So, the Rock will be rolling for the last time in Chicago on Saturday. Rock Of Gibraltar, the colt who has captured the imagination like no other this year, leads the European charge across the Atlantic to the world's richest raceday, the $13m Breeders' Cup meeting at Arlington. He goes there on the most prolific success spree ever recorded at this level of the sport, with seven consecutive Group One races under his girth, yet the debate still rages as to whether he can step on to the pantheon as a giant of the Turf.
Sir Alex Ferguson, whose colours the Aidan O'Brien-trained three-year-old carries, is a man who should recognise a winner when he sees one. He does not mind, though, that his amazing horse has not yet been unanimously declared a champion.

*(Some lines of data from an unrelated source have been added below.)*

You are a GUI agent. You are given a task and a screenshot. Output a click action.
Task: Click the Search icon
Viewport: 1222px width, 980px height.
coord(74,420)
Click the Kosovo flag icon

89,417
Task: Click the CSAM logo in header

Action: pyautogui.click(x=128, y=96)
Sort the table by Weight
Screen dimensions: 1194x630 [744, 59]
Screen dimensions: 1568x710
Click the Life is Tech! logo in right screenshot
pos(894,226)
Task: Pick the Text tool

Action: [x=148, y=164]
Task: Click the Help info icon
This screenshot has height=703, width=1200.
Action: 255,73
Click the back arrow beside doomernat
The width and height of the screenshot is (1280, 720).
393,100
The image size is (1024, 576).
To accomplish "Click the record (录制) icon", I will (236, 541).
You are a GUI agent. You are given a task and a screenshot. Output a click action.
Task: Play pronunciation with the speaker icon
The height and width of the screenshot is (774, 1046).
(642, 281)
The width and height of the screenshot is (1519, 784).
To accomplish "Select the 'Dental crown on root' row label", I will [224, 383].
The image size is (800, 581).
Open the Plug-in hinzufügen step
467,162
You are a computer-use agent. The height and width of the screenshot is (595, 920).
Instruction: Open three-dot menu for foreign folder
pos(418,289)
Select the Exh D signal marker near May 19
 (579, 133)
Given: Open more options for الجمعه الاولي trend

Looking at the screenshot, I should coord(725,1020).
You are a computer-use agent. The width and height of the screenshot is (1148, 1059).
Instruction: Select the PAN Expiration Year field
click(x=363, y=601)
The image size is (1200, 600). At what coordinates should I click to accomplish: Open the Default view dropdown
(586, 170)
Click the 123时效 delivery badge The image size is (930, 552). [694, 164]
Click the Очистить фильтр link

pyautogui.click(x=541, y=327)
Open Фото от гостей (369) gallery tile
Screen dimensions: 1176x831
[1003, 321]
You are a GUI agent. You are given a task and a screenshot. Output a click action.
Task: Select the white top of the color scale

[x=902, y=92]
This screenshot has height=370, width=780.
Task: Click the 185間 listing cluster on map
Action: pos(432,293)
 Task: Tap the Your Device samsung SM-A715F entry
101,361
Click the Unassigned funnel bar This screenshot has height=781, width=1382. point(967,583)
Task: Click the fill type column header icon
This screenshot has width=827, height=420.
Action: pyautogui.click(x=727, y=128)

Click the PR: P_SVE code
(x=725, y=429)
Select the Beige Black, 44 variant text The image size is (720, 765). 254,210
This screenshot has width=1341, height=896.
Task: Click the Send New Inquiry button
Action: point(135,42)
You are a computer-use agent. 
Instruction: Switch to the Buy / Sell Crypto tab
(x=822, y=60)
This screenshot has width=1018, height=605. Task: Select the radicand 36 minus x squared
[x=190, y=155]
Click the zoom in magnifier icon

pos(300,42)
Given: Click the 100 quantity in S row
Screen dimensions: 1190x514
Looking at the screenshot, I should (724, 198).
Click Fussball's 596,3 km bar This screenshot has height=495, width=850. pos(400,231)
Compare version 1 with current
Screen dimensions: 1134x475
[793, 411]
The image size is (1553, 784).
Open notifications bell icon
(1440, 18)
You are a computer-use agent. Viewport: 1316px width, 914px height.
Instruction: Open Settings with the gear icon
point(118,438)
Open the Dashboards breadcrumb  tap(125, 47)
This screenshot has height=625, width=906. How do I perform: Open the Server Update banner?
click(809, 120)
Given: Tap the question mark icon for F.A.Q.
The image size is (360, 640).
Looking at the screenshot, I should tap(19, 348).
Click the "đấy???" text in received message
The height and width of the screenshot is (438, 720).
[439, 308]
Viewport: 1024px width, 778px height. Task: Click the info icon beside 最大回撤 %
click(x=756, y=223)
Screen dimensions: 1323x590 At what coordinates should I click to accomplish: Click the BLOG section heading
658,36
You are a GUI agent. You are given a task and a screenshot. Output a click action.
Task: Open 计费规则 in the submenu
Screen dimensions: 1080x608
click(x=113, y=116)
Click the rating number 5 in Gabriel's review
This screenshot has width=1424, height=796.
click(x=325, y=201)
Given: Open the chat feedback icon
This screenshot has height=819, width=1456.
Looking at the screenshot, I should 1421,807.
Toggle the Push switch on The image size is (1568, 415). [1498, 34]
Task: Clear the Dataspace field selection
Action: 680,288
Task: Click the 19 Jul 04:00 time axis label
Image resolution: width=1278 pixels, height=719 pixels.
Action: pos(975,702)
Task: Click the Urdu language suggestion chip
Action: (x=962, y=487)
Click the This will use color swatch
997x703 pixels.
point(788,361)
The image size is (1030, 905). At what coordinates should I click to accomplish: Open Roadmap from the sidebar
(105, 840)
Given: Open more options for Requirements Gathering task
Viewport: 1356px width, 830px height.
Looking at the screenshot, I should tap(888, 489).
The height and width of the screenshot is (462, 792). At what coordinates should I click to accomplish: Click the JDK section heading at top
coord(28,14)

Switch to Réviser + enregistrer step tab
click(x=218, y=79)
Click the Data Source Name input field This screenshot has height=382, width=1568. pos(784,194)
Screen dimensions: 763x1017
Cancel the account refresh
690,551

"There's nothing wrong with opinions and controversy," he said. "People discussing whether George Best was the best, or Ryan Giggs or David Beckham. Debates like that keep all the interest going. And to be honest, for the Rock just to be named in the same sentence as horses like Mill Reef and Brigadier Gerard is fantastic."
Ferguson acquired a half-share in Rock Of Gibraltar from John Magnier and his Coolmore Stud associates in June last year, soon after the horse had been beaten at Royal Ascot. The record sequence started more than three months later and has taken the Manchester United manager on a fairytale journey beyond his imagination.
Anecdotally as dour as befits a son of Govan, he finds release and relaxation on the racecourse. "I caught the bug at Cheltenham four years ago," he said, "and when my first horse, Queensland Star, won his first race, a maiden, I thought that was the best day of my life.
"But with Rock Of Gibraltar, I am living a dream. I never thought the horse would get to this level. I don't think anyone did and the thing is to just relish his achievements and enjoy the merry-go-round."
Ferguson is under no illusions as to the severity of the Rock's task on Saturday. Team Europe, traditionally the Breeders' Cup underdogs, have netted just 21 victories in 18 editions of the meeting and Arlington, hosting the extra-vaganza for the first time, is a tight track. In the Mile there is less than a furlong to the first turn.
"To go there and take on the best of the Americans on an unfamiliar track, and with the travelling, is hard. But the horse is tough and has courage, which are great qualities in any athlete."
Rock Of Gibraltar has won 10 of his 12 races and is unbeaten in five, all over a mile, this term. His latest outing, a defeat of Banks Hill in the Prix du Moulin at Longchamp last month, took him past Mill Reef's mark of six Group Ones in a row and equalled the five in a single campaign of another petrologically-named Ballydoyle inmate, Giant's Causeway.
But perhaps it should be remembered that Brigadier Gerard put together a string of 10 consecutive unbeaten runs in races that are now Group Ones, even if they were interspersed with Group Two contests.
To imply that Rock Of Gibraltar is in any way better than Mill Reef is an insult to a superlative champion. And as a miler, O'Brien's charge would not have seen which way the Brigadier, El Gran Senor, Dancing Brave or even Mark Of Esteem went. He is not yet great, but he is very good indeed and his progress and professional, consistent, reliable and generous attitude to his job have been a delight to witness. Keen he may be, Keane he is not.
And there is no doubting the bonny bay's charisma. When he turned up at Ascot recently for an exercise gallop after racing, hundreds remained to watch and to cheer him up the straight and wish him bon voyage ahead of his American venture. His fanbase has extended to Manchester United supporters worldwide and closer to home.
"The Old Trafford players have taken an interest," confirmed Ferguson, whose day job (a match with Aston Villa) means he must watch the Rock's date with destiny from his home in Cheshire. "Although it's usually to ask me for tips and whether they should back him. They won't have got much of a price lately but then with the amounts they can afford to put on they wouldn't need to."
Rock Of Gibraltar is favourite for the $1m Mile, one of the three turf races on the eight-contest card, at around 5-4, the first time he has been odds-against since beating stablemate Hawk Wing in the 2,000 Guineas.
The O'Brien squad forms the largest single unit in the 17-strong European challenge, with Landseer also in the Mile, Hawk Wing bidding to redeem his reputation in the $4m dirt finale, the Classic; dual Derby winner High Chaparral in the $2m Turf; Reach For The Moon in the $1m Juvenile Fillies and Hold That Tiger heading a possible three-strong attack on the $1m Juvenile, so memorably won by Johannesburg for Ballydoyle last year.
The British raiding party is five-strong. The Sir Michael Stoute-trained Golan tackles the Turf, in which Ballingarry, transferred from Ballydoyle after his recent Canadian International win, may provide a stern local defence, and Luca Cumani's charge, Gossamer, has the Mile as her first preference.
Three high-class females line up against US star Golden Apples for the Filly And Mare Turf: Golan's stablemate Islington, Zenda (John Gosden) and Godolphin's dual Classic heroine, Kazzia. The blues also field Imperial Gesture (Distaff) and E Dubai (Classic) from their American base.